Records:
========
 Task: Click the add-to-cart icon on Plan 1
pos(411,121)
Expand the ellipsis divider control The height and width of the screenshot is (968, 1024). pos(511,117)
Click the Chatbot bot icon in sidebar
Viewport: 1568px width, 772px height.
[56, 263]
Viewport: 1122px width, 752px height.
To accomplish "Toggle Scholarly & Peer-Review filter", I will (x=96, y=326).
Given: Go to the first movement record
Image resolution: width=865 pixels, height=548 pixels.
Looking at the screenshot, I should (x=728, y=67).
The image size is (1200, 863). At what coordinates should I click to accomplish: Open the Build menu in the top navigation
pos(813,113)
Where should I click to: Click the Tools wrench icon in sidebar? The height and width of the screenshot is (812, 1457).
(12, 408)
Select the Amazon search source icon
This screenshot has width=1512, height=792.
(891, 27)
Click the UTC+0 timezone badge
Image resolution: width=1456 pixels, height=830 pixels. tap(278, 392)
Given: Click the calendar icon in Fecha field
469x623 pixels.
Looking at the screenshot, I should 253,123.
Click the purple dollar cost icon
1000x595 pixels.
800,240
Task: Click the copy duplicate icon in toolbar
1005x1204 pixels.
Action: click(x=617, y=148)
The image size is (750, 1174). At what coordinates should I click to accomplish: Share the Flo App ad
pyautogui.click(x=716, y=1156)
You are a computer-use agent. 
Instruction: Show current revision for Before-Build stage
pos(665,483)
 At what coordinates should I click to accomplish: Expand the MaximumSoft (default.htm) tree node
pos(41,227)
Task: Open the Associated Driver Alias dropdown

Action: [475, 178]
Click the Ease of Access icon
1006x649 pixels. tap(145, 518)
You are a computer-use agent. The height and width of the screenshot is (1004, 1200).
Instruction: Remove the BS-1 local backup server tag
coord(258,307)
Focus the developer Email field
========
> [Your objective] Recast every line of the entries above as a Markdown table with the columns Number and Entry line, giving each line its own numbered row and omitting blank lines.

> [Correct answer]
| Number | Entry line |
|---|---|
| 1 |  Task: Click the add-to-cart icon on Plan 1 |
| 2 | pos(411,121) |
| 3 | Expand the ellipsis divider control The height and width of the screenshot is (968, 1024). pos(511,117) |
| 4 | Click the Chatbot bot icon in sidebar |
| 5 | Viewport: 1568px width, 772px height. |
| 6 | [56, 263] |
| 7 | Viewport: 1122px width, 752px height. |
| 8 | To accomplish "Toggle Scholarly & Peer-Review filter", I will (x=96, y=326). |
| 9 | Given: Go to the first movement record |
| 10 | Image resolution: width=865 pixels, height=548 pixels. |
| 11 | Looking at the screenshot, I should (x=728, y=67). |
| 12 | The image size is (1200, 863). At what coordinates should I click to accomplish: Open the Build menu in the top navigation |
| 13 | pos(813,113) |
| 14 | Where should I click to: Click the Tools wrench icon in sidebar? The height and width of the screenshot is (812, 1457). |
| 15 | (12, 408) |
| 16 | Select the Amazon search source icon |
| 17 | This screenshot has width=1512, height=792. |
| 18 | (891, 27) |
| 19 | Click the UTC+0 timezone badge |
| 20 | Image resolution: width=1456 pixels, height=830 pixels. tap(278, 392) |
| 21 | Given: Click the calendar icon in Fecha field |
| 22 | 469x623 pixels. |
| 23 | Looking at the screenshot, I should 253,123. |
| 24 | Click the purple dollar cost icon |
| 25 | 1000x595 pixels. |
| 26 | 800,240 |
| 27 | Task: Click the copy duplicate icon in toolbar |
| 28 | 1005x1204 pixels. |
| 29 | Action: click(x=617, y=148) |
| 30 | The image size is (750, 1174). At what coordinates should I click to accomplish: Share the Flo App ad |
| 31 | pyautogui.click(x=716, y=1156) |
| 32 | You are a computer-use agent.  |
| 33 | Instruction: Show current revision for Before-Build stage |
| 34 | pos(665,483) |
| 35 |  At what coordinates should I click to accomplish: Expand the MaximumSoft (default.htm) tree node |
| 36 | pos(41,227) |
| 37 | Task: Open the Associated Driver Alias dropdown |
| 38 | Action: [475, 178] |
| 39 | Click the Ease of Access icon |
| 40 | 1006x649 pixels. tap(145, 518) |
| 41 | You are a computer-use agent. The height and width of the screenshot is (1004, 1200). |
| 42 | Instruction: Remove the BS-1 local backup server tag |
| 43 | coord(258,307) |
| 44 | Focus the developer Email field |